❓ FAQ
⚙️ General
Why use Coqui XTTS as the TTS model?
Three main reasons:
-
Custom Voices.
You can use any voice you want: your own, Cyn, Vito Corleone, Justin Timberlake — whatever. I believe that’s way more flexible than static, pre-generated voices.
-
License.
Some TTS models have extremely restrictive licenses. For example, Silero TTS is under CC BY-NC-SA 4.0, which means: - You can’t use it commercially. - Even worse: I’d be forced to release this entire framework under the same license. That’s a no-go.
-
Simplicity.
The Python server is just ~100 lines of code. It supports 10+ languages out of the box. You send a UnityWebRequest with text — it sends back .wav. That’s it. No ONNX, no weird tensors, no converting text into token IDs, etc.
But if you hate Python or Coqui XTTS, you can integrate your favorite model. Modularity is the point. I won’t stop you 🤠
🐍 Python
Why use Python for TTS?
I didn’t really have a choice.
Coqui XTTS only offers a Python API, and there are no stable C#, C++, C, TypeScript, JavaScript or Go bindings. If there had been a solid alternative in another language, I would’ve gladly used it — but this is what we’ve got.

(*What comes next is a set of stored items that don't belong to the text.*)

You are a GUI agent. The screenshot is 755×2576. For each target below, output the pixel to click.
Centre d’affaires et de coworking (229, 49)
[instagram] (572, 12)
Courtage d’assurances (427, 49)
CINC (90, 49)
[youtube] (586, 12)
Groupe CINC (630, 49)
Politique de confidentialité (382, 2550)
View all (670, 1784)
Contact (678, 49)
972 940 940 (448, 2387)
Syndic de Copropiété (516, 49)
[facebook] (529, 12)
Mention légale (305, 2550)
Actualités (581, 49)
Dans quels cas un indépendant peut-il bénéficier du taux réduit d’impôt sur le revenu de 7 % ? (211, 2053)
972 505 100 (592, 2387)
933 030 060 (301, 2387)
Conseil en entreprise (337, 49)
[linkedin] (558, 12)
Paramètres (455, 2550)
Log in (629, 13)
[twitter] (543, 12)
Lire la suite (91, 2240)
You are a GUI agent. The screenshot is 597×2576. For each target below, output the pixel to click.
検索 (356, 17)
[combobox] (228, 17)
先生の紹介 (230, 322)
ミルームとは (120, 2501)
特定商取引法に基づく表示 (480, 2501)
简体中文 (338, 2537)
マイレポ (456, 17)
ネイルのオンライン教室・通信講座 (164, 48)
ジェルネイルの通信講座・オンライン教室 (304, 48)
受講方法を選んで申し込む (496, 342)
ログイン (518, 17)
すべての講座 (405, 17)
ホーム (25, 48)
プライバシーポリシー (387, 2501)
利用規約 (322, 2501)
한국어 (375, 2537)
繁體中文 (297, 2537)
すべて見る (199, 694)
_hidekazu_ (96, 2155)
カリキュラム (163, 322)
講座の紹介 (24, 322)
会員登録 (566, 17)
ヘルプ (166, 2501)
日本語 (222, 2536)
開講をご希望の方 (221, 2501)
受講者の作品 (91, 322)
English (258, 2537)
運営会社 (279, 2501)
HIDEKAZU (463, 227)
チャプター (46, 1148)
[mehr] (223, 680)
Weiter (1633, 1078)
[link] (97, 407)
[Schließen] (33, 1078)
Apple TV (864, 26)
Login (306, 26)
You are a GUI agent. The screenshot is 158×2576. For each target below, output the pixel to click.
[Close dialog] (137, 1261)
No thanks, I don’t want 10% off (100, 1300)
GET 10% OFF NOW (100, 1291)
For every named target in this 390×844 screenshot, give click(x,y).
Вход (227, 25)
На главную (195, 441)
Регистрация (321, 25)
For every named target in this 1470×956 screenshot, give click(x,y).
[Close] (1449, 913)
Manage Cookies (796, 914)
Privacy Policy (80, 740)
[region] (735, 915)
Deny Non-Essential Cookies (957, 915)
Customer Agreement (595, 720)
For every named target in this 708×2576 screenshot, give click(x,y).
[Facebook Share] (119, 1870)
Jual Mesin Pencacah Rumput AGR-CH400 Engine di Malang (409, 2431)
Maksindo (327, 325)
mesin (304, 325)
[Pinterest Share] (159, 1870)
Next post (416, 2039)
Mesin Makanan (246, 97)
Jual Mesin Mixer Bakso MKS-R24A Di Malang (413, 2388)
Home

Why is Python.exe using so much RAM?
Because it’s running a full neural TTS model — locally — in Python. That’s the price you pay for realistic voices and multilingual support. If it bothers you — try switching to smaller models or optimize the server logic yourself.
❗ Most Important Question
Why is it so hard to configure and get started?
A totally fair question — especially after you’ve gone through all the setup steps and seen how many pieces are involved.
Here’s the truth:
UnityNeuroSpeech is the first — not just Unity, but game development framework — that allows you to talk to AI directly inside your game.
The only out-of-the-box solution for Unity in this whole stack is whisper.unity.
And even then — you still need to create a separate SetupWhisperPath.cs
script to make it work properly in builds. Yes, you can try using StreamingAssets, and whisper.unity supports that.
But I personally prefer not to scatter files across multiple Unity folders.
If that’s critical for your project — feel free to try it with StreamingAssets.
Now let’s talk about Text-to-Speech...
Frankly, there are no really “clean” or “easy” TTS solutions — not just for Unity, but even for C# as a whole. (If you’re curious about the deep rabbit hole of TTS licensing and tech, check out the Python Server page.)
As for Ollama, I integrated it into Unity myself — using Microsoft’s Microsoft.Extensions
libraries.
Yes — it does feel like a lot at first.
But don’t worry — UnityNeuroSpeech is actively being improved, and with every update, the setup process will become simpler and more automated.
And maybe one day, this kind of tech will be built into Unity out of the box. You’ll click a button, and boom — talking AI agents everywhere.
But when that day comes... it won’t be unique anymore.
So if you want to stand out with a game that features real, emotional voice interaction powered by AI — now’s your chance. Go for it 😎